### Consegna
Riscrivi tutti i dati seguenti sostituendo "Gallery" con "Photos" e lasciando invariato tutto il resto. Nella risposta non includere le immagini.

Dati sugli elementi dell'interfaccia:
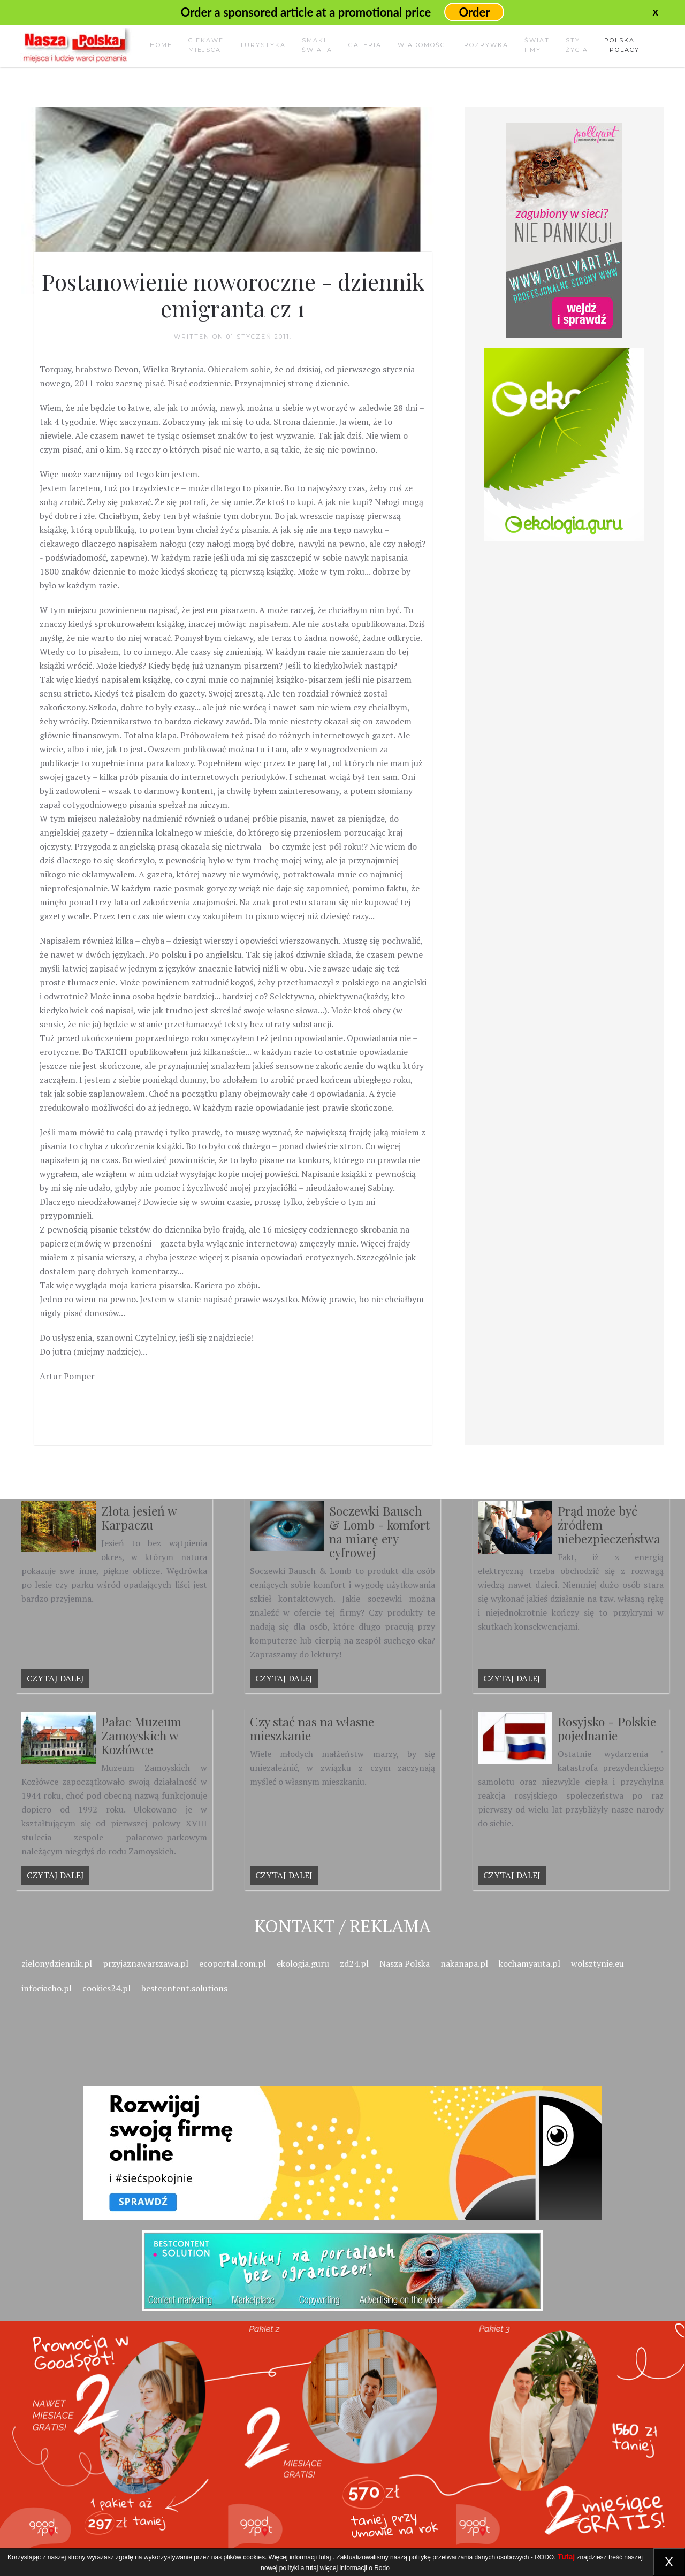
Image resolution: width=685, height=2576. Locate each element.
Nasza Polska (404, 1963)
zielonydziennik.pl (56, 1963)
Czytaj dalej (55, 1678)
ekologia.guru (303, 1963)
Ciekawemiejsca (206, 44)
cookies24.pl (106, 1988)
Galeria (365, 45)
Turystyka (263, 45)
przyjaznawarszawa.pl (145, 1963)
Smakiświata (317, 44)
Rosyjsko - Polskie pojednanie (607, 1728)
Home (161, 45)
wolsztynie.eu (597, 1963)
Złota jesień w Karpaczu (139, 1517)
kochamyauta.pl (529, 1963)
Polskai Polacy (622, 44)
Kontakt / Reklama (342, 1925)
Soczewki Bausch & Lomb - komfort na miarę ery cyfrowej (379, 1531)
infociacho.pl (46, 1988)
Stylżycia (577, 44)
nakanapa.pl (464, 1963)
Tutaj (566, 2556)
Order (474, 12)
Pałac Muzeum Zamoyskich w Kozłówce (141, 1735)
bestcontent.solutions (184, 1988)
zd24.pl (354, 1963)
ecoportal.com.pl (232, 1963)
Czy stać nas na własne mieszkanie (312, 1728)
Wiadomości (423, 45)
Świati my (537, 44)
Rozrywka (486, 45)
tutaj (325, 2557)
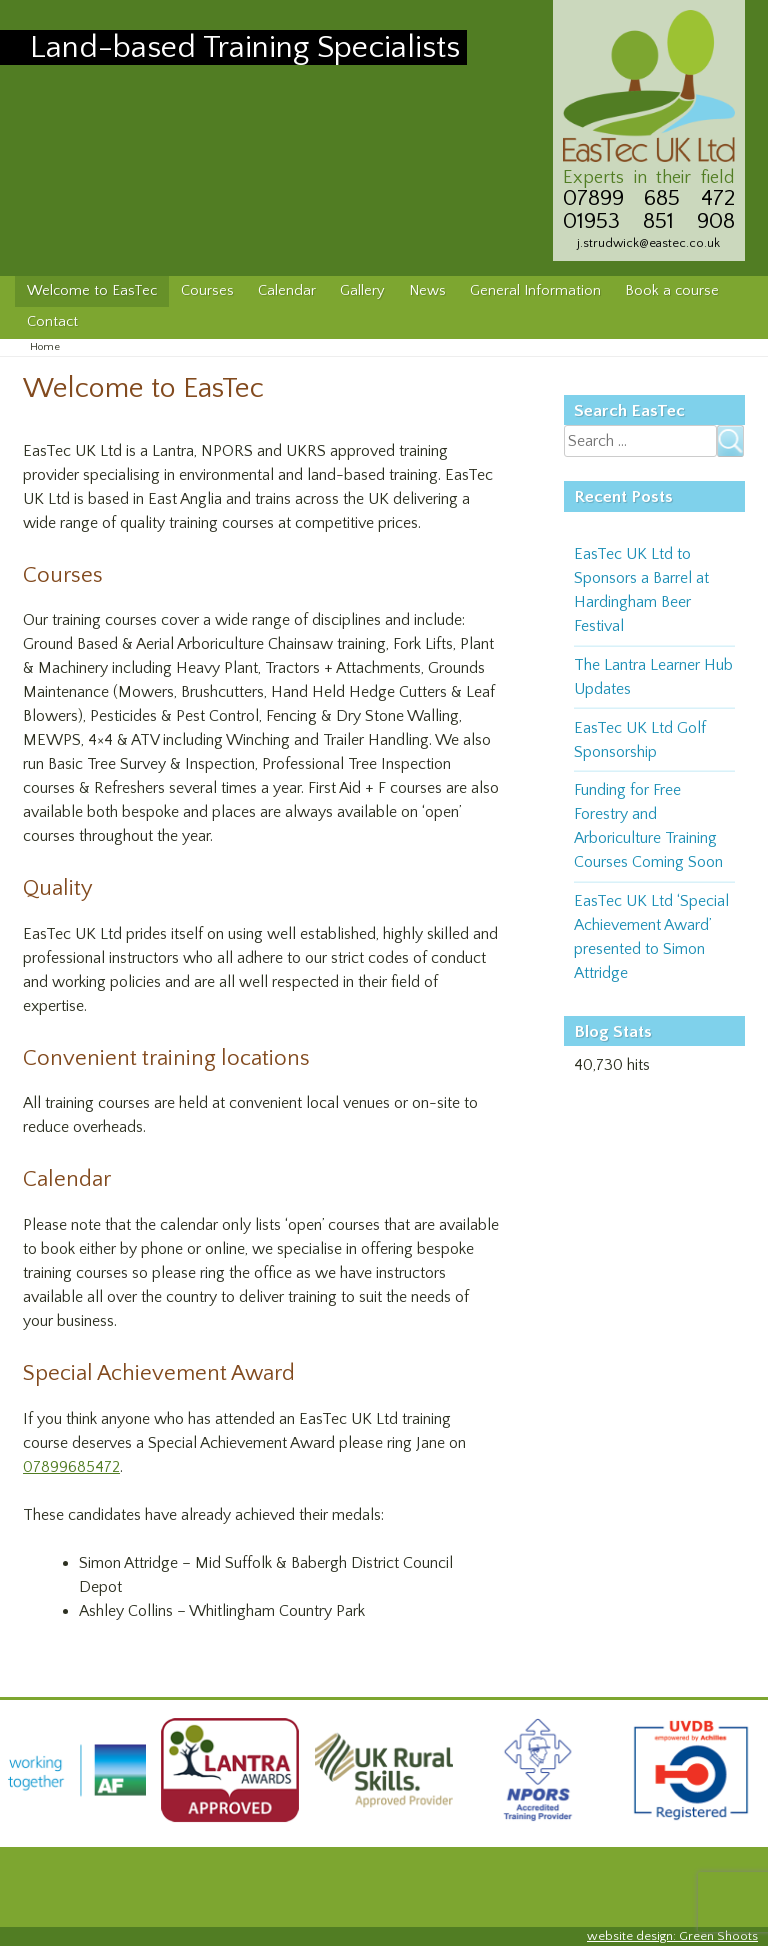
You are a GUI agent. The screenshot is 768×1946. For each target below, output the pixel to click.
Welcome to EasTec (92, 291)
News (427, 291)
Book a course (672, 291)
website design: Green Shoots (672, 1936)
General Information (535, 291)
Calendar (287, 291)
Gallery (362, 291)
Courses (207, 291)
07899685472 (71, 1467)
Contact (52, 322)
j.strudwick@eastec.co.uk (648, 243)
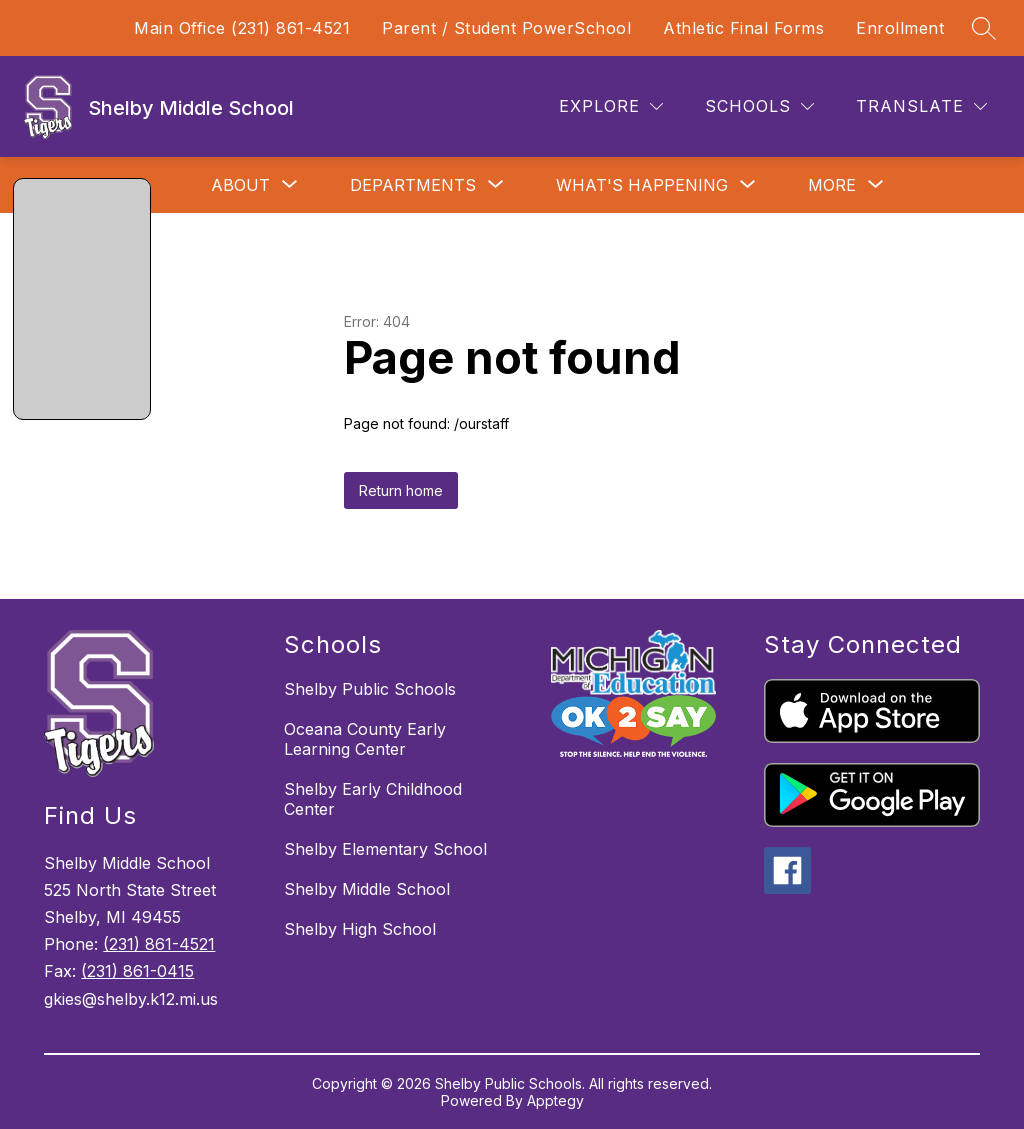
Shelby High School (360, 929)
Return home (401, 490)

### Risposta
Image resolution: width=685, height=2576. Locate each element.
Nasza Polska (404, 1963)
zielonydziennik.pl (56, 1963)
Czytaj dalej (55, 1678)
ekologia.guru (303, 1963)
Ciekawemiejsca (206, 44)
cookies24.pl (106, 1988)
Galeria (365, 45)
Turystyka (263, 45)
przyjaznawarszawa.pl (145, 1963)
Smakiświata (317, 44)
Rosyjsko - Polskie pojednanie (607, 1728)
Home (161, 45)
wolsztynie.eu (597, 1963)
Złota jesień w Karpaczu (139, 1517)
kochamyauta.pl (529, 1963)
Polskai Polacy (622, 44)
Kontakt / Reklama (342, 1925)
Soczewki Bausch & Lomb - komfort na miarę ery cyfrowej (379, 1531)
infociacho.pl (46, 1988)
Stylżycia (577, 44)
nakanapa.pl (464, 1963)
Tutaj (566, 2556)
Order (474, 12)
Pałac Muzeum Zamoyskich w Kozłówce (141, 1735)
bestcontent.solutions (184, 1988)
zd24.pl (354, 1963)
ecoportal.com.pl (232, 1963)
Czy stać nas na własne mieszkanie (312, 1728)
Wiadomości (423, 45)
Świati my (537, 44)
Rozrywka (486, 45)
tutaj (325, 2557)
You are a GUI agent. The screenshot is 768×1946. For each target below, output the pixel to click.
Welcome to EasTec (92, 291)
News (427, 291)
Book a course (672, 291)
website design: Green Shoots (672, 1936)
General Information (535, 291)
Calendar (287, 291)
Photos (362, 291)
Courses (207, 291)
07899685472 (71, 1467)
Contact (52, 322)
j.strudwick@eastec.co.uk (648, 243)
Shelby High School (360, 929)
Return home (401, 490)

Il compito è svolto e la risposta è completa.